**Written instruction**
Copy out the following entries line for line, with nothing changed.

----- Data shown

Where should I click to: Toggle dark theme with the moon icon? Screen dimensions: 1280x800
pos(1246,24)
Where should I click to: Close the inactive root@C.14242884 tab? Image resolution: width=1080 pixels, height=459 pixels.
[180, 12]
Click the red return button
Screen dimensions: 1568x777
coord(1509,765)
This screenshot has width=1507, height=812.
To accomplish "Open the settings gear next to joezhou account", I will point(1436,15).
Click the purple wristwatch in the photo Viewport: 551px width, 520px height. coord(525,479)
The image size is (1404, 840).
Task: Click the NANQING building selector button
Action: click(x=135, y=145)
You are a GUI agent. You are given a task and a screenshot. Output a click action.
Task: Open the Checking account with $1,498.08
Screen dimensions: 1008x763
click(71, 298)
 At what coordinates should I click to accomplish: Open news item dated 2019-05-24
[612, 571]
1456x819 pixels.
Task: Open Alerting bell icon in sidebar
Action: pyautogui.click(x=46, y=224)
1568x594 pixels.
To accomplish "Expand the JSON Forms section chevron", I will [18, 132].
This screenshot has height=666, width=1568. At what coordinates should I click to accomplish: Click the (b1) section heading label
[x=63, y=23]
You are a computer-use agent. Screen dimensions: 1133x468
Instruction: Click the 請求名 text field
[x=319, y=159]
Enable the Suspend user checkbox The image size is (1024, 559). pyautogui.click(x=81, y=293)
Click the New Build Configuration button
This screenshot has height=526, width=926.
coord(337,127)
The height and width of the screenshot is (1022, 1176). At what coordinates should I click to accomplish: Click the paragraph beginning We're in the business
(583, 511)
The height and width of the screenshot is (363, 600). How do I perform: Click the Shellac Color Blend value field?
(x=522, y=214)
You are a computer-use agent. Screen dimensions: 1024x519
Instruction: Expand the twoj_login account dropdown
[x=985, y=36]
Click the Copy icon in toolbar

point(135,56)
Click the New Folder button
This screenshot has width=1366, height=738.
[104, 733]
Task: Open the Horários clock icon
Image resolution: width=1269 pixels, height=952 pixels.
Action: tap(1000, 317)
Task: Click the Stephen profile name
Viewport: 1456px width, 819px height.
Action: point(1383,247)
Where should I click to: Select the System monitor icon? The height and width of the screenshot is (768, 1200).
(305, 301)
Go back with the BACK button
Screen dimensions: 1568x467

----------

**Answer**
Where should I click to: Toggle dark theme with the moon icon? Screen dimensions: 1280x800
pos(1246,24)
Where should I click to: Close the inactive root@C.14242884 tab? Image resolution: width=1080 pixels, height=459 pixels.
[180, 12]
Click the red return button
Screen dimensions: 1568x777
coord(1509,765)
This screenshot has width=1507, height=812.
To accomplish "Open the settings gear next to joezhou account", I will point(1436,15).
Click the purple wristwatch in the photo Viewport: 551px width, 520px height. coord(525,479)
The image size is (1404, 840).
Task: Click the NANQING building selector button
Action: click(x=135, y=145)
You are a GUI agent. You are given a task and a screenshot. Output a click action.
Task: Open the Checking account with $1,498.08
Screen dimensions: 1008x763
click(71, 298)
 At what coordinates should I click to accomplish: Open news item dated 2019-05-24
[612, 571]
1456x819 pixels.
Task: Open Alerting bell icon in sidebar
Action: pyautogui.click(x=46, y=224)
1568x594 pixels.
To accomplish "Expand the JSON Forms section chevron", I will [18, 132].
This screenshot has height=666, width=1568. At what coordinates should I click to accomplish: Click the (b1) section heading label
[x=63, y=23]
You are a computer-use agent. Screen dimensions: 1133x468
Instruction: Click the 請求名 text field
[x=319, y=159]
Enable the Suspend user checkbox The image size is (1024, 559). pyautogui.click(x=81, y=293)
Click the New Build Configuration button
This screenshot has height=526, width=926.
coord(337,127)
The height and width of the screenshot is (1022, 1176). At what coordinates should I click to accomplish: Click the paragraph beginning We're in the business
(583, 511)
The height and width of the screenshot is (363, 600). How do I perform: Click the Shellac Color Blend value field?
(x=522, y=214)
You are a computer-use agent. Screen dimensions: 1024x519
Instruction: Expand the twoj_login account dropdown
[x=985, y=36]
Click the Copy icon in toolbar

point(135,56)
Click the New Folder button
This screenshot has width=1366, height=738.
[104, 733]
Task: Open the Horários clock icon
Image resolution: width=1269 pixels, height=952 pixels.
Action: tap(1000, 317)
Task: Click the Stephen profile name
Viewport: 1456px width, 819px height.
Action: point(1383,247)
Where should I click to: Select the System monitor icon? The height and width of the screenshot is (768, 1200).
(305, 301)
Go back with the BACK button
Screen dimensions: 1568x467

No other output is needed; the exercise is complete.